Lead author Bernard Pinty of the Institute for Environment and Sustainability in the Joint
Research Centre of the European Commission, Ispra, Italy, and colleagues from the U.S., France and
Germany, used the Multi-angle Imaging SpectroRadiometer (MISR) instrument on NASA's Terra satellite
to observe the effects of a massive earthquake in the Gujarat province of India.
Considered one of the two most damaging seismic events in Indian recorded history, the Gujarat
earthquake struck with a magnitude of 7.7 (Richter scale) on January 26, 2001. About 20,000 people
died and another 16 million people were affected. Local residents reported fountains of water and
sediments spouting from the Earth following the earthquake.
As a result of the earthquake's intense ground shaking, loosely-packed, water-saturated sediments
in the area liquefied, behaving more like a liquid than a solid. Ground water flowed up to the surface
carrying sediments, flooding large areas including ancient riverbeds.

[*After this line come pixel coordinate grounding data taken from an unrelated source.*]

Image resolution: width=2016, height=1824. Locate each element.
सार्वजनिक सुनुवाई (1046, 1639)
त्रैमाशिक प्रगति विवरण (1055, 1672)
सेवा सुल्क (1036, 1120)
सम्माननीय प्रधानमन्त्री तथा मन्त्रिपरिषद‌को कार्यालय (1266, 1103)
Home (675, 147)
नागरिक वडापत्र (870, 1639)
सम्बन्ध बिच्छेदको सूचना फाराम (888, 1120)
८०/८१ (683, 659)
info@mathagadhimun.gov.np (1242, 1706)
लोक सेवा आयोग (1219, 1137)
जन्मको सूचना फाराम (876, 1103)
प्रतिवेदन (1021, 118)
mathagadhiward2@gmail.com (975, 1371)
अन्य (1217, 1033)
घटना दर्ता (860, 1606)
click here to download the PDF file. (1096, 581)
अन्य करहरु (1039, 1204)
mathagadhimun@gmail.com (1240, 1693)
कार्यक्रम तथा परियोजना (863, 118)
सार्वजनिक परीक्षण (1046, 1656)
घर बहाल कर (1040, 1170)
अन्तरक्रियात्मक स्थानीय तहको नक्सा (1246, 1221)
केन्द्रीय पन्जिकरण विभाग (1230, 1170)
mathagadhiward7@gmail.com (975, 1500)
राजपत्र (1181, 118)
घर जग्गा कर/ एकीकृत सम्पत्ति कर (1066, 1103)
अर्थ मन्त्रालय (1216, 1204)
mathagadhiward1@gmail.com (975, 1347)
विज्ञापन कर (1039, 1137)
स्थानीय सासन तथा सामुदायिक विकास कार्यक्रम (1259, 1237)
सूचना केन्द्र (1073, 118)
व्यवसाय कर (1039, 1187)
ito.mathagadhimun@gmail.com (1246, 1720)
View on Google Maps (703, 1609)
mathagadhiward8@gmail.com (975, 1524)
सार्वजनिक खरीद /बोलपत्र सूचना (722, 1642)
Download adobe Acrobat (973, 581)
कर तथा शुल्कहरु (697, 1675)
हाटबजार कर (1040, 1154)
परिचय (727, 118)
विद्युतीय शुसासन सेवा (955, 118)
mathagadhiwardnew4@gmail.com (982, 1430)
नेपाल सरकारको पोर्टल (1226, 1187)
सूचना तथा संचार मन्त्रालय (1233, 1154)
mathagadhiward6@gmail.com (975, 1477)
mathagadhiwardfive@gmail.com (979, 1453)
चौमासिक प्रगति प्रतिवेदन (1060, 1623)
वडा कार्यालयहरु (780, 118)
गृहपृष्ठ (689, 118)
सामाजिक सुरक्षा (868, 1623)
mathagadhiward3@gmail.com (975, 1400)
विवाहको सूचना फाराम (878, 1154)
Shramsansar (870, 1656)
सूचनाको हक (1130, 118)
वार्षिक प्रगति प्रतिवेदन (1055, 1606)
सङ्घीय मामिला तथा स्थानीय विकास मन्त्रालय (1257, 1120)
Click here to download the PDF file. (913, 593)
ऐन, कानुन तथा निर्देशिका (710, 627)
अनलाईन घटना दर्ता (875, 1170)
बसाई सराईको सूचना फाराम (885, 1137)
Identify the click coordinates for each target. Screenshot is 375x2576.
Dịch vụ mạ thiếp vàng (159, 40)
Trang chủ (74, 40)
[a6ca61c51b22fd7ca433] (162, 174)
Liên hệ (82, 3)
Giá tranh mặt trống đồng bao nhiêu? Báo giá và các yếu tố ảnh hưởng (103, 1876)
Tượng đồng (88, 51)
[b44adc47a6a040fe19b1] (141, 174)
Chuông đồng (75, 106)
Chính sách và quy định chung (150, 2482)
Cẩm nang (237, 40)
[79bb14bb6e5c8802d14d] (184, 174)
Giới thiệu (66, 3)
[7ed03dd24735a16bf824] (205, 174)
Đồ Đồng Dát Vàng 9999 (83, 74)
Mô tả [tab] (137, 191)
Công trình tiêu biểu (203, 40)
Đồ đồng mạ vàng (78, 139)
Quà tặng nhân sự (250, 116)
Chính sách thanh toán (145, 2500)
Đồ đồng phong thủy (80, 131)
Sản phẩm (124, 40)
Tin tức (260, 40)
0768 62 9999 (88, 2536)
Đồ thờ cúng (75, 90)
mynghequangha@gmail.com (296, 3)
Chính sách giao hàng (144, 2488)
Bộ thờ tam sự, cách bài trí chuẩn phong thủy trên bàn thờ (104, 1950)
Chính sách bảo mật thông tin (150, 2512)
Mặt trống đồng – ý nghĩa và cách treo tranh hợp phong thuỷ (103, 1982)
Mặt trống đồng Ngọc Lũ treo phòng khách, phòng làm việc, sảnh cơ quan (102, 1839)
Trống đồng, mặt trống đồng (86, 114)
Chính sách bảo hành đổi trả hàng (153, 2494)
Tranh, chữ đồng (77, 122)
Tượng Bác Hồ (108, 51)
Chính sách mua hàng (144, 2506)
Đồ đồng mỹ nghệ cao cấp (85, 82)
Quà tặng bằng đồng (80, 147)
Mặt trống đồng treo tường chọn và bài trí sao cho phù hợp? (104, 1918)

"Although the instrument's multiangle and multispectral capabilities weren't specifically developed
for the purpose of detecting surface water, this is an exciting application that merits further
investigation," said co-author David J. Diner, MISR Principal Investigator at NASA's Jet Propulsion
Laboratory, Pasadena, Calif. "Of significance to the Gujarat event is MISR's acquisition of compelling
evidence of surface water far from the earthquake's epicenter, particularly over remote locations
inaccessible to teams on the ground."
Aside from collecting scientific data in hard to reach places, MISR also provides a map overview of
what happened and the area affected. Such information could be used to detect places where survey teams
could concentrate their efforts. In this case, MISR data demonstrated that specific areas of the Rann
were more affected than others by dewatering. In addition, the data were instrumental in identifying
distant sites of liquefaction. Such information may help to validate earthquake models and to further
constrain relationships between earthquake magnitudes and distances of impacts.
"Satellites provide the best way to have a global view of an entire region, hundreds of square
kilometers can be observed in a few minutes, and this happens at any time they fly over a place," said
Pinty. "In the case of Gujarat, scientists were able to conduct surveys near the epicenter but could
hardly access other regions also affected by the earthquake, partly because of the proximity of
Pakistani border, a high security and politically sensitive region."
The earthquake's epicenter was located about 80 kilometers (50 miles) east of the city of Bhuj, but
the MISR instrument found dewatering, or release of water and sediment due to compression and
liquefaction, as far as 200 km (124 miles) from the epicenter. Additionally, there was significant
dewatering all along an 80-100 kms (50-62 miles) wide (south to north) ancient salt lake bed to the
north of Bhuj, known as the Rann of Kutch.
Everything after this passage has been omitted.